L’œil droit est d’une abstraction particulièrement élaborée dans la mesure où
ce n’est plus la ligne qui produit la représentation, mais des formes-signes
colorées et agencées (pupille, iris, paupières, commissure, etc. ...
Tête créatrice, détails : œil injecté de sang et bouche
Mais cette Tête omniprésente n’est pas seule. Sur un fond bleu intense des
êtres à forme humaine virevoltent, heureux de leurs mouvements. Entre
l’extérieur et l’intérieur du visage les couleurs font le lien : ces êtres
ne sont-ils pas expulsés de cette tête jubilatoire? La Tête est-elle créatrice de ces êtres minuscules ? Ses yeux
sont injectés ou cernés de sang. Métaphore de la folie créatrice de
l’artiste ? Quelle est la correspondance entre cette image et le texte
hallucinatoire de Bataille, « La
folie de Nietzsche » ?
« Mais si l’ensemble des hommes – ou plus
simplement leur existence intégrale – S’INCARNAIT
en un seul être – évidemment aussi solitaire et aussi abandonné que
l’ensemble – la tête de L’INCARNE
serait le lieu d’un combat inapaisable – et si violent que tôt ou tard elle
volerait en éclats. Car il est difficile d’apercevoir jusqu’à quel degré
d’orage ou de déchaînement parviendraient les visions de cet incarné, qui
devrait voir Dieu mais au même instant le tuer, puis devenir Dieu lui-même mais seulement pour se précipiter aussitôt
dans un néant… Il ne pourrait pas, en effet, se contenter de penser et de
parler, car une nécessité intérieure le contraindrait de vivre ce qu’il pense
et ce qu’il dit. Un semblable incarné connaîtrait ainsi une liberté si grande
qu’aucun langage ne suffirait à en reproduire le mouvement… Seule la pensée
humaine ainsi incarnée deviendrait une fête dont l’ivresse et de la licence ne
seraient pas moins déchaînées que le sentiment du tragique et l’angoisse ?

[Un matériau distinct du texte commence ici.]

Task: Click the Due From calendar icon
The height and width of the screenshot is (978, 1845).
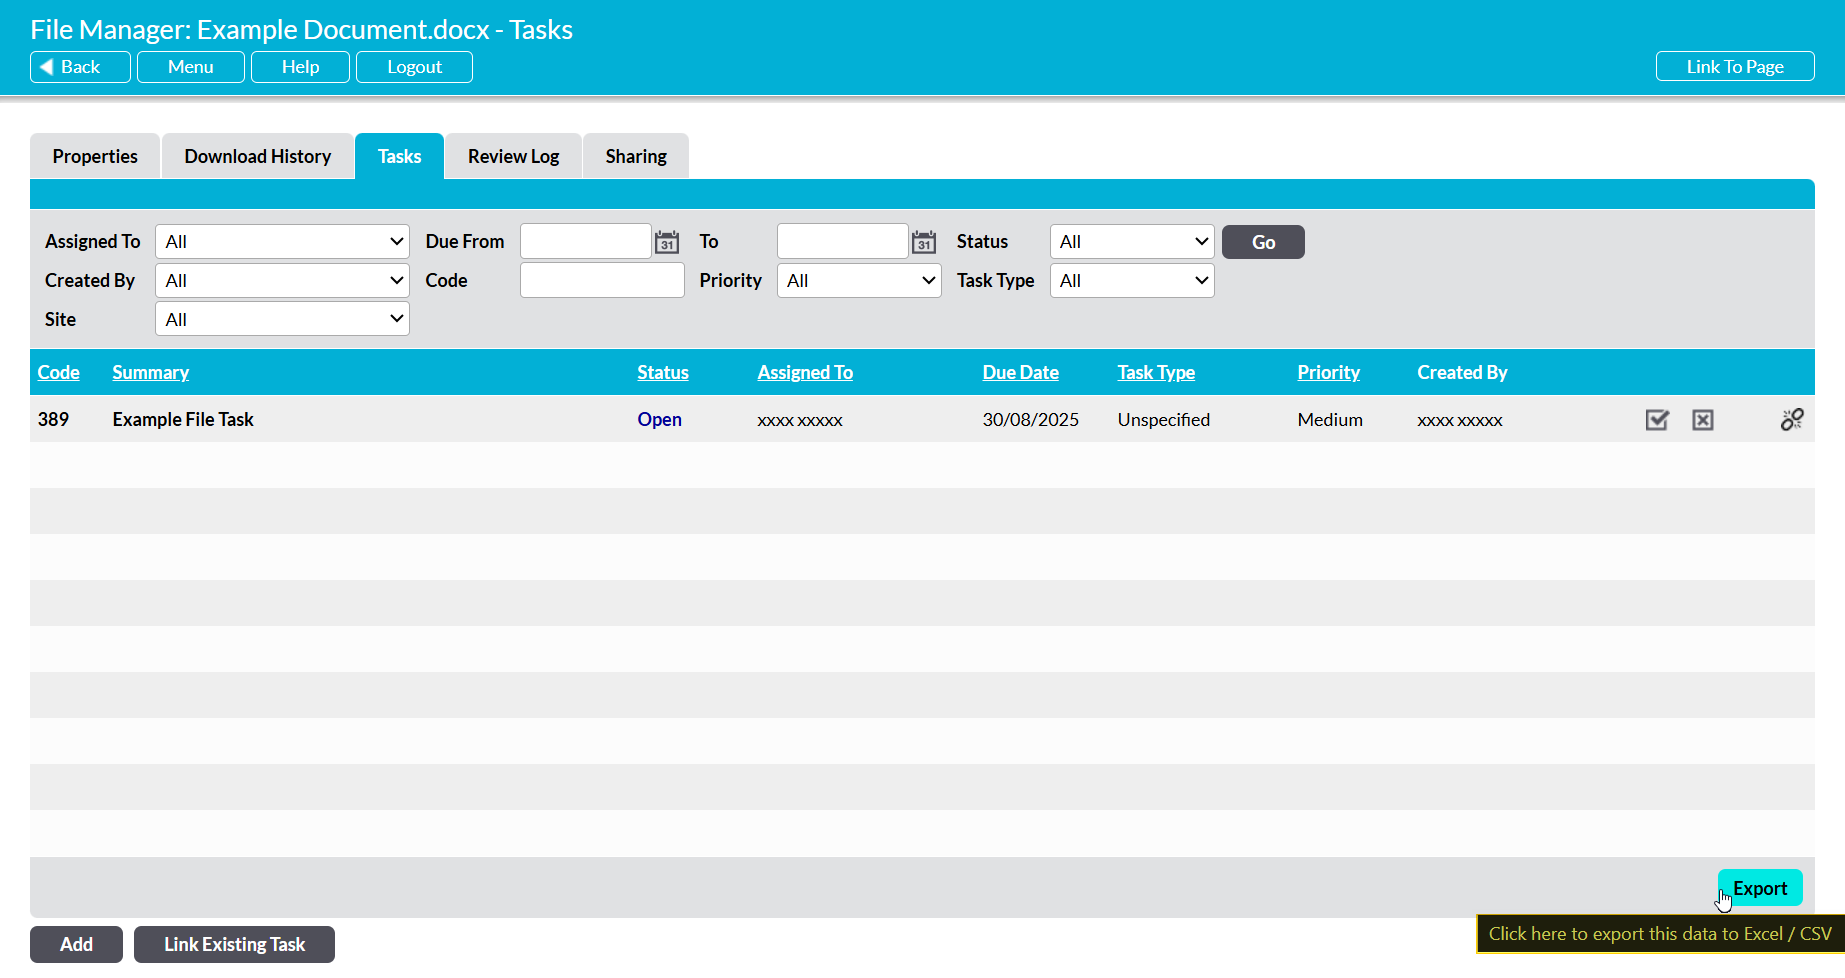Action: [666, 242]
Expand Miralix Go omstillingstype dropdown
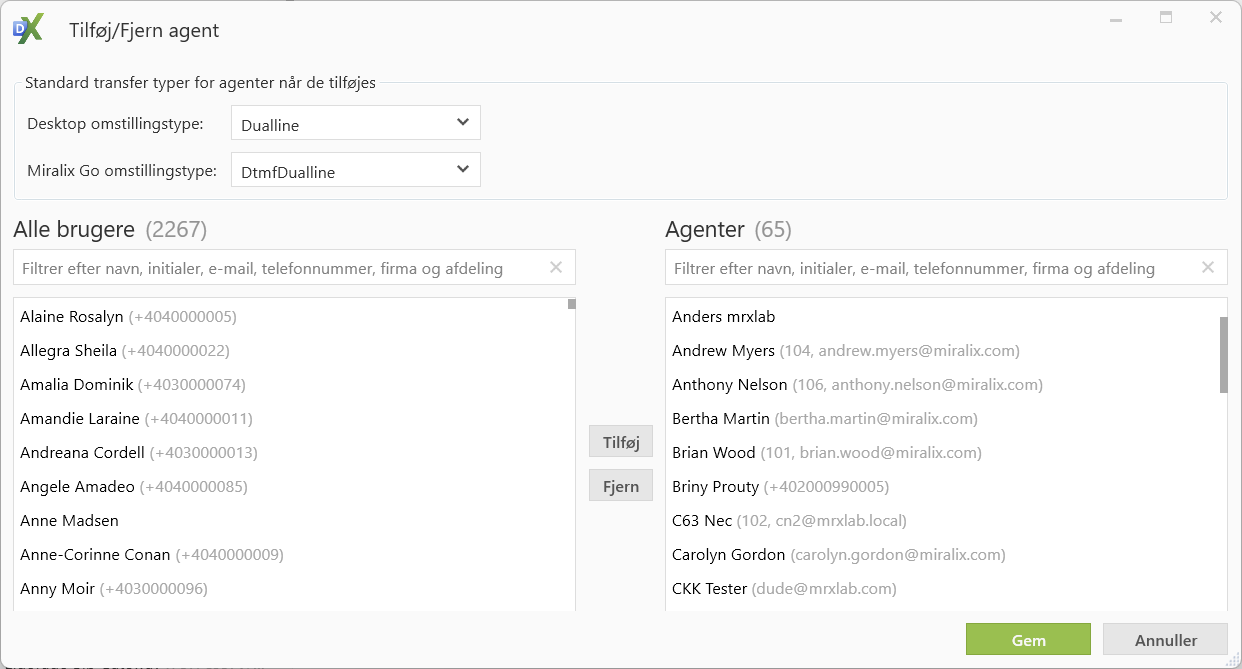Image resolution: width=1242 pixels, height=669 pixels. (355, 170)
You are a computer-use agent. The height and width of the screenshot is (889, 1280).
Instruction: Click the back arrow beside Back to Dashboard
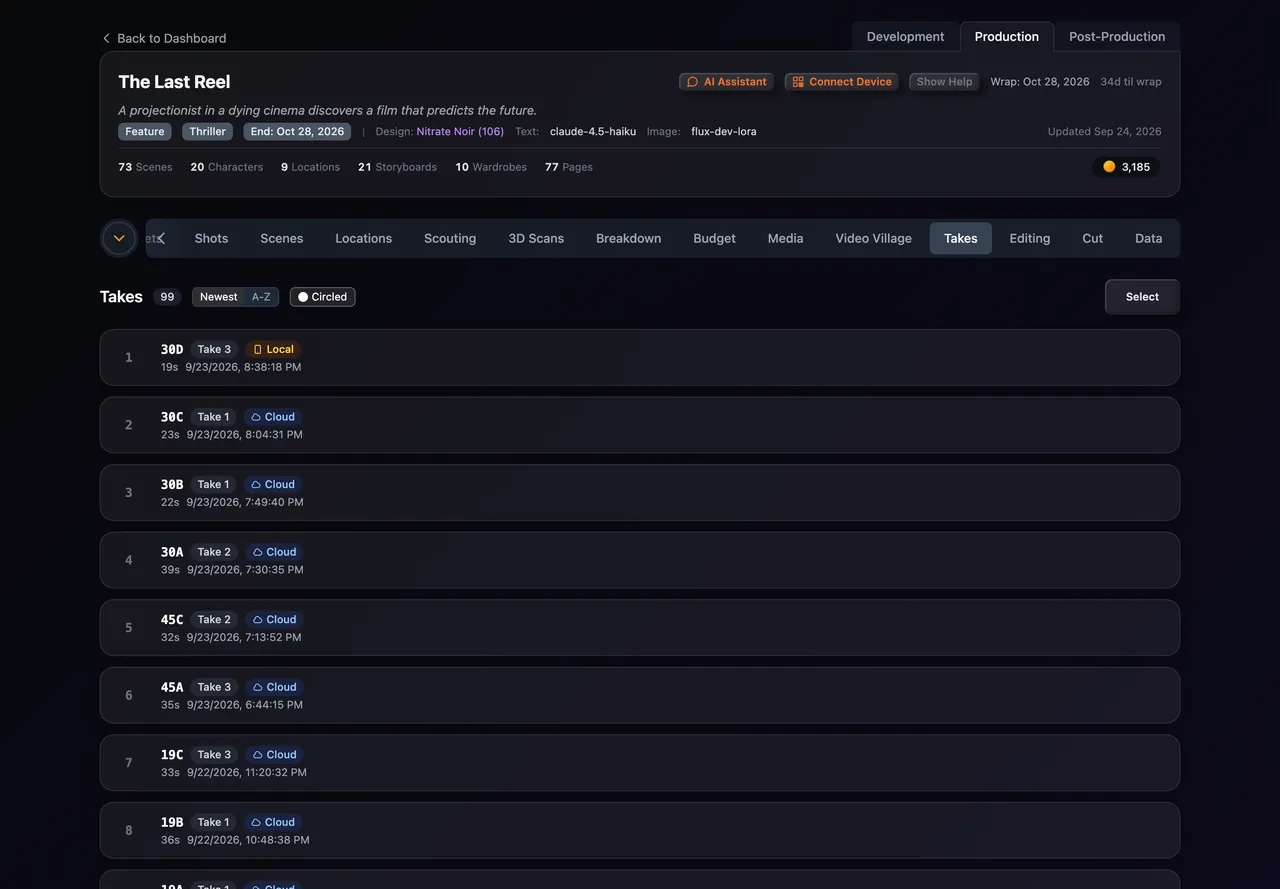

Ceci entraîne à reconnaître que l’ «homme incarné » devrait aussi
devenir fou. »
G. Bataille, Revue Acéphale, n°5, Folie, guerre et mort, juin 1939.
Bien sûr, il n’est pas question
d’influence matérielle du texte de G. Bataille sur le tableau de Mélik. Mais
comment admettre et considérer les images les
plus dérangeantes de Mélik sans voir le contexte artistique et intellectuel
où de telles images visuelles et littéraires étaient la norme ? Les faits
dispersés existent qui prouvent que Mélik avait mémorisé les actes les plus
« transgressifs et régressifs »
de l’art, au sens positif que prenait ces
termes dans les revues de G. Bataille et du surréalisme d’avant-guerre (ready-made,
automatisme, poème surréaliste, séduction de la cruauté, matière contre forme,
etc.). L’énigme de la peinture de Mélik ne tient-elle pas à l’altération de la
Figure humaine, référence pour la beauté depuis les Grecs et la
Renaissance ? Au lieu de produire des ressemblances sublimes de la Figure
humaine, la peinture de Mélik produira sans cesse des « ressemblances cruelles », non sans
affinités avec l’anti-esthétique mise au point par Bataille dans ses revues des
années 30.
« Le style doit être tenu, non pour une affaire d’élégance ou de pure et
simple histoire de l’art, mais pour « le symptôme d’un état de choses
essentiel » - une chose de l’être visuellement manifestée dans la mise en
catastrophe des « formes académiques » par des « formes
démentes » », G. Didi-Huberman, La ressemblance informe ou le gai savoir visuel selon Georges Bataille,
p. 335, 1995.
Altération
de la Figure humaine et folie sont bien sûr liées dans la crise de la peinture
des années 20 et 30. Et nous avons la preuve que le risque de la folie chez
l’artiste est resté aux yeux de Mélik inséparable de l’œuvre et de l’existence
de Nietzsche. Trente ans après l’entretien où il se réclamait d’un « surréalisme nietzschéen », dans Le Provençal (1967) il parle de Rimbaud
et de Nietzsche, de ses musiciens favoris (Beethoven, Bach, Moussorgsky, Ravel)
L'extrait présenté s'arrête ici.